== Written task 1 ==
Summarize the Donald Ivey passage in two sentences.
== Written task 2 ==
Reproduce a section of the Donald Ivey passage, beginning at the words "Canadian educator (1922–2018)" and stopping after the words "professor in 1963.".
== Written task 3 ==
Answer the following questions using the Donald Ivey passage.
(a) Who preceded Ivey as principal of New College?
(b) In what year did Ivey receive his PhD from the University of Notre Dame?
(c) Which colleague collaborated with Ivey on educational television programs and movies?

== Source text ==
--- Begin ---

Vice-President, Institutional Relations of the University of Toronto
- In office 1980 – 1984
- President: James Milton Ham; David Strangway;

2nd Principal of New College, Toronto
- In office 1963 – 1974
- Preceded by: Frank Wetmore
- Succeeded by: Andrew Baine

Personal details
- Born: February 6, 1922 Clanwilliam, Manitoba, Canada
- Died: June 25, 2018 (aged 96) Toronto, Ontario, Canada
- Known for: Host of The Nature of Things and Frames of Reference
- Education: University of British Columbia; University of Notre Dame;
- Awards: Edison Award for Educational Video Series
- Workplaces: University of Toronto; Canadian Broadcasting Corporation;

= Donald Ivey =

Canadian educator (1922–2018)

Donald G. Ivey (February 6, 1922 – June 25, 2018) was a Canadian professor of physics and television host who was the second principal of New College at the University of Toronto from 1963 to 1974.

==Career==
After receiving his honours degree in math and physics from the University of British Columbia in 1944 and PhD from the University of Notre Dame in 1949, he joined the University of Toronto Faculty of Arts and Science's Department of Physics as an assistant professor, becoming a full professor in 1963.

In collaboration with his colleague Patterson Hume, Ivey helped to steer the teaching of physics in a new direction through the use of educational television programs and movies. Hume and Ivey prepared and presented over one hundred television programs for the Canadian Broadcasting Corporation on various physics topics. Short films such as Frames of Reference and the TV show The Nature of Things used humour and creative camerawork to make physics accessible to a wider range of students.

--- End ---

== Supplied entries ==
--- Begin ---

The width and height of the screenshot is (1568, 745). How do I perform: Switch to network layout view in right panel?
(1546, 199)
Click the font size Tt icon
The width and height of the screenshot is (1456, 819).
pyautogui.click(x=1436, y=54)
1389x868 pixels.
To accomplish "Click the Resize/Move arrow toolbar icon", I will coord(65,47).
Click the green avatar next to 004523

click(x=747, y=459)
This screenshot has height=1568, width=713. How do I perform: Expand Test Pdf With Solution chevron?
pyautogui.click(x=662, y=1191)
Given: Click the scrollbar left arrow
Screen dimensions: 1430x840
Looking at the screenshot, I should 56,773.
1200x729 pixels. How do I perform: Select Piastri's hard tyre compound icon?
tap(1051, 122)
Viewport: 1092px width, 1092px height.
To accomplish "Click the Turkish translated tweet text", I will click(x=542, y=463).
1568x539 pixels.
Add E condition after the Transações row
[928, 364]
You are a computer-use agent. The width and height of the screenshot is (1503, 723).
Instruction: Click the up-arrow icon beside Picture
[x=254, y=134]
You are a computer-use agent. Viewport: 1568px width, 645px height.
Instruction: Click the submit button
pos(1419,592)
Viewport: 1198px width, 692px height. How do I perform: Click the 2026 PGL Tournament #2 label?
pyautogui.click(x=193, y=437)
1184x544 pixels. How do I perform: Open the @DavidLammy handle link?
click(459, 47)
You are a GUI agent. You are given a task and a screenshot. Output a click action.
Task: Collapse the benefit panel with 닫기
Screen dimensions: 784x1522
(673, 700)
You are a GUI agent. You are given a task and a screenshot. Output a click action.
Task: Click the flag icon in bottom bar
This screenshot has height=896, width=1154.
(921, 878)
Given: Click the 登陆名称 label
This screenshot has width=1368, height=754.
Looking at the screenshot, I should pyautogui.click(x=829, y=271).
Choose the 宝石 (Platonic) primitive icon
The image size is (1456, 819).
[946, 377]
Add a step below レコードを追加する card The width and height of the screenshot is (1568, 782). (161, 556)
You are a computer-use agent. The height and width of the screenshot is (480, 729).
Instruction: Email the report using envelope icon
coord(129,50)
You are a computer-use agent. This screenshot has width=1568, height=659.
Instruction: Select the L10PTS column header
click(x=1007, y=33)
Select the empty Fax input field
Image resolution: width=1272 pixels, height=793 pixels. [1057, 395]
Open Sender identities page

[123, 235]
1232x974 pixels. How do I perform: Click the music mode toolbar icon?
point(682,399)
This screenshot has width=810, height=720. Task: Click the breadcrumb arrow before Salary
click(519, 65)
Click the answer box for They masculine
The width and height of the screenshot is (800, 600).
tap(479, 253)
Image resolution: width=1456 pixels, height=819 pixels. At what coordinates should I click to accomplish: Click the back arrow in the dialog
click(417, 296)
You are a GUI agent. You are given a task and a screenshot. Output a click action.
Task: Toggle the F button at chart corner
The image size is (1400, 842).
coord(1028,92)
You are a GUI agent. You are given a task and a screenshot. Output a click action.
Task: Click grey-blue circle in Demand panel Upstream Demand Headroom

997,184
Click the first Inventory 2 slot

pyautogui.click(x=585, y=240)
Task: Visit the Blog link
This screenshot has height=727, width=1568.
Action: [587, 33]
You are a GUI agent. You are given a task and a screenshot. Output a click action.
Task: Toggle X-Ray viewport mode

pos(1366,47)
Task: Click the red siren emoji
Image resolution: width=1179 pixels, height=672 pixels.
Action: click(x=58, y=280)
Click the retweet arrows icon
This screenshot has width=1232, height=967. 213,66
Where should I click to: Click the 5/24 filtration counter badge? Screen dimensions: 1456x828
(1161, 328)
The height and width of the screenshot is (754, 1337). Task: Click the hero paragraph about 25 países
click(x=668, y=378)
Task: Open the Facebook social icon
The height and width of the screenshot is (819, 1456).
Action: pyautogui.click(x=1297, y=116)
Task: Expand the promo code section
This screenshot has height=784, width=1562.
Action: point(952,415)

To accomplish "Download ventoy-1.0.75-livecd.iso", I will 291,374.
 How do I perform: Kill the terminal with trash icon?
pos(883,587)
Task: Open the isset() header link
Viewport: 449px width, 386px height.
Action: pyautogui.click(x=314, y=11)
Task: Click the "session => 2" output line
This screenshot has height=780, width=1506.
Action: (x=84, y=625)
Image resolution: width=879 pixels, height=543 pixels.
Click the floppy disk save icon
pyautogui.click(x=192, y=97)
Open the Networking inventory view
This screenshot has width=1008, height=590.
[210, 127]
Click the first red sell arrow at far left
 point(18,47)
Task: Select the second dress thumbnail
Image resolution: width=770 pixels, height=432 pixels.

--- End ---

== Correct output 1 ==
Donald G. Ivey (1922–2018) was a Canadian physics professor and television host who served as the second principal of New College at the University of Toronto from 1963 to 1974. After earning degrees from the University of British Columbia and the University of Notre Dame, he joined the University of Toronto's physics department, and with his colleague Patterson Hume he prepared and presented over one hundred physics television programs for the Canadian Broadcasting Corporation.

== Correct output 2 ==
Canadian educator (1922–2018)

Donald G. Ivey (February 6, 1922 – June 25, 2018) was a Canadian professor of physics and television host who was the second principal of New College at the University of Toronto from 1963 to 1974.

==Career==
After receiving his honours degree in math and physics from the University of British Columbia in 1944 and PhD from the University of Notre Dame in 1949, he joined the University of Toronto Faculty of Arts and Science's Department of Physics as an assistant professor, becoming a full professor in 1963.

== Correct output 3 ==
(a) Frank Wetmore
(b) 1949
(c) Patterson Hume